§ **Do this**
Copy out every one of the rows below word for word, without changing anything.

§ **Task input**
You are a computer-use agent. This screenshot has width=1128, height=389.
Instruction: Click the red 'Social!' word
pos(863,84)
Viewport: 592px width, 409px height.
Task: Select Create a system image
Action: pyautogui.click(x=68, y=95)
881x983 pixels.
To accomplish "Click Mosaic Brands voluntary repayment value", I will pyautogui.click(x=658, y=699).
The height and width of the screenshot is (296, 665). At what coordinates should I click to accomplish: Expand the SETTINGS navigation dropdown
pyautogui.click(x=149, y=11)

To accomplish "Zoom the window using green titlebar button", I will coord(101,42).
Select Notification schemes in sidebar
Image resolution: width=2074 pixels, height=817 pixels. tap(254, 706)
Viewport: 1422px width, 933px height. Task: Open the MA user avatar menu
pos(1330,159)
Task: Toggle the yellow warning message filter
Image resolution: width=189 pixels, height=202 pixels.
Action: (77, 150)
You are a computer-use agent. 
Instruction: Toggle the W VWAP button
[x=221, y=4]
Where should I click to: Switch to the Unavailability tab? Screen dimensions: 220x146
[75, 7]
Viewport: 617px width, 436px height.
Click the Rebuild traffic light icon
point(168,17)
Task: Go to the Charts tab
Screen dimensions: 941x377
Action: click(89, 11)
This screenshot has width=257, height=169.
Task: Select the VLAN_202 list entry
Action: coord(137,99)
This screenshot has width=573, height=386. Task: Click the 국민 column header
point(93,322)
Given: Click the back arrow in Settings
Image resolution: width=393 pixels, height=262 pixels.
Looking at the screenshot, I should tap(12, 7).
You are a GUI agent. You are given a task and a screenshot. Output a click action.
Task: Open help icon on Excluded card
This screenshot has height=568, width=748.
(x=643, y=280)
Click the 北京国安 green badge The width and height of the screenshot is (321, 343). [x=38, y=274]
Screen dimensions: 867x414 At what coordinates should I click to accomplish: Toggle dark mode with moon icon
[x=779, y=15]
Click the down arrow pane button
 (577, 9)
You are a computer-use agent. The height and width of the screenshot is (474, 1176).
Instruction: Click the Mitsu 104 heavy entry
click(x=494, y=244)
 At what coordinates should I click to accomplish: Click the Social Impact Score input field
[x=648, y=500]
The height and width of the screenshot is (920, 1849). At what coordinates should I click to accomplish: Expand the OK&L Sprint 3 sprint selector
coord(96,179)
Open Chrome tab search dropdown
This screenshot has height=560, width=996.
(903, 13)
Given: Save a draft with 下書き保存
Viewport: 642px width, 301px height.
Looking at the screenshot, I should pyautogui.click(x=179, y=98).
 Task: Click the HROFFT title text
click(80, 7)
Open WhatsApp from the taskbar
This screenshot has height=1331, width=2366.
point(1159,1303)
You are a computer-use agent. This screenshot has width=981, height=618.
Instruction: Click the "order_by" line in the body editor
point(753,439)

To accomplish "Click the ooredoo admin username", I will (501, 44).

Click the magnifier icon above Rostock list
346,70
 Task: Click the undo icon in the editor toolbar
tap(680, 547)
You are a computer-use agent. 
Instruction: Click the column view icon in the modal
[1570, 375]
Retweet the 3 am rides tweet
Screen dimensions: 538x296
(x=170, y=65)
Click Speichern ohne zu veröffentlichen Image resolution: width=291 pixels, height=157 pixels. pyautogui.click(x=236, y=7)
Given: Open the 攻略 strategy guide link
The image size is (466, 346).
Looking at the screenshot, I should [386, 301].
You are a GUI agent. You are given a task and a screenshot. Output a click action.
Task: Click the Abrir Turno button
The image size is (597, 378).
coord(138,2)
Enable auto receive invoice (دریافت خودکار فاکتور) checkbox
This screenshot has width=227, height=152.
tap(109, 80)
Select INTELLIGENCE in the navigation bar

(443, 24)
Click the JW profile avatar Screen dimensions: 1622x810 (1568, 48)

§ **Reply**
You are a computer-use agent. This screenshot has width=1128, height=389.
Instruction: Click the red 'Social!' word
pos(863,84)
Viewport: 592px width, 409px height.
Task: Select Create a system image
Action: pyautogui.click(x=68, y=95)
881x983 pixels.
To accomplish "Click Mosaic Brands voluntary repayment value", I will pyautogui.click(x=658, y=699).
The height and width of the screenshot is (296, 665). At what coordinates should I click to accomplish: Expand the SETTINGS navigation dropdown
pyautogui.click(x=149, y=11)

To accomplish "Zoom the window using green titlebar button", I will coord(101,42).
Select Notification schemes in sidebar
Image resolution: width=2074 pixels, height=817 pixels. tap(254, 706)
Viewport: 1422px width, 933px height. Task: Open the MA user avatar menu
pos(1330,159)
Task: Toggle the yellow warning message filter
Image resolution: width=189 pixels, height=202 pixels.
Action: (77, 150)
You are a computer-use agent. 
Instruction: Toggle the W VWAP button
[x=221, y=4]
Where should I click to: Switch to the Unavailability tab? Screen dimensions: 220x146
[75, 7]
Viewport: 617px width, 436px height.
Click the Rebuild traffic light icon
point(168,17)
Task: Go to the Charts tab
Screen dimensions: 941x377
Action: click(89, 11)
This screenshot has width=257, height=169.
Task: Select the VLAN_202 list entry
Action: coord(137,99)
This screenshot has width=573, height=386. Task: Click the 국민 column header
point(93,322)
Given: Click the back arrow in Settings
Image resolution: width=393 pixels, height=262 pixels.
Looking at the screenshot, I should tap(12, 7).
You are a GUI agent. You are given a task and a screenshot. Output a click action.
Task: Open help icon on Excluded card
This screenshot has height=568, width=748.
(x=643, y=280)
Click the 北京国安 green badge The width and height of the screenshot is (321, 343). [x=38, y=274]
Screen dimensions: 867x414 At what coordinates should I click to accomplish: Toggle dark mode with moon icon
[x=779, y=15]
Click the down arrow pane button
 (577, 9)
You are a computer-use agent. The height and width of the screenshot is (474, 1176).
Instruction: Click the Mitsu 104 heavy entry
click(x=494, y=244)
 At what coordinates should I click to accomplish: Click the Social Impact Score input field
[x=648, y=500]
The height and width of the screenshot is (920, 1849). At what coordinates should I click to accomplish: Expand the OK&L Sprint 3 sprint selector
coord(96,179)
Open Chrome tab search dropdown
This screenshot has height=560, width=996.
(903, 13)
Given: Save a draft with 下書き保存
Viewport: 642px width, 301px height.
Looking at the screenshot, I should pyautogui.click(x=179, y=98).
 Task: Click the HROFFT title text
click(80, 7)
Open WhatsApp from the taskbar
This screenshot has height=1331, width=2366.
point(1159,1303)
You are a computer-use agent. This screenshot has width=981, height=618.
Instruction: Click the "order_by" line in the body editor
point(753,439)

To accomplish "Click the ooredoo admin username", I will (501, 44).

Click the magnifier icon above Rostock list
346,70
 Task: Click the undo icon in the editor toolbar
tap(680, 547)
You are a computer-use agent. 
Instruction: Click the column view icon in the modal
[1570, 375]
Retweet the 3 am rides tweet
Screen dimensions: 538x296
(x=170, y=65)
Click Speichern ohne zu veröffentlichen Image resolution: width=291 pixels, height=157 pixels. pyautogui.click(x=236, y=7)
Given: Open the 攻略 strategy guide link
The image size is (466, 346).
Looking at the screenshot, I should [386, 301].
You are a GUI agent. You are given a task and a screenshot. Output a click action.
Task: Click the Abrir Turno button
The image size is (597, 378).
coord(138,2)
Enable auto receive invoice (دریافت خودکار فاکتور) checkbox
This screenshot has width=227, height=152.
tap(109, 80)
Select INTELLIGENCE in the navigation bar

(443, 24)
Click the JW profile avatar Screen dimensions: 1622x810 (1568, 48)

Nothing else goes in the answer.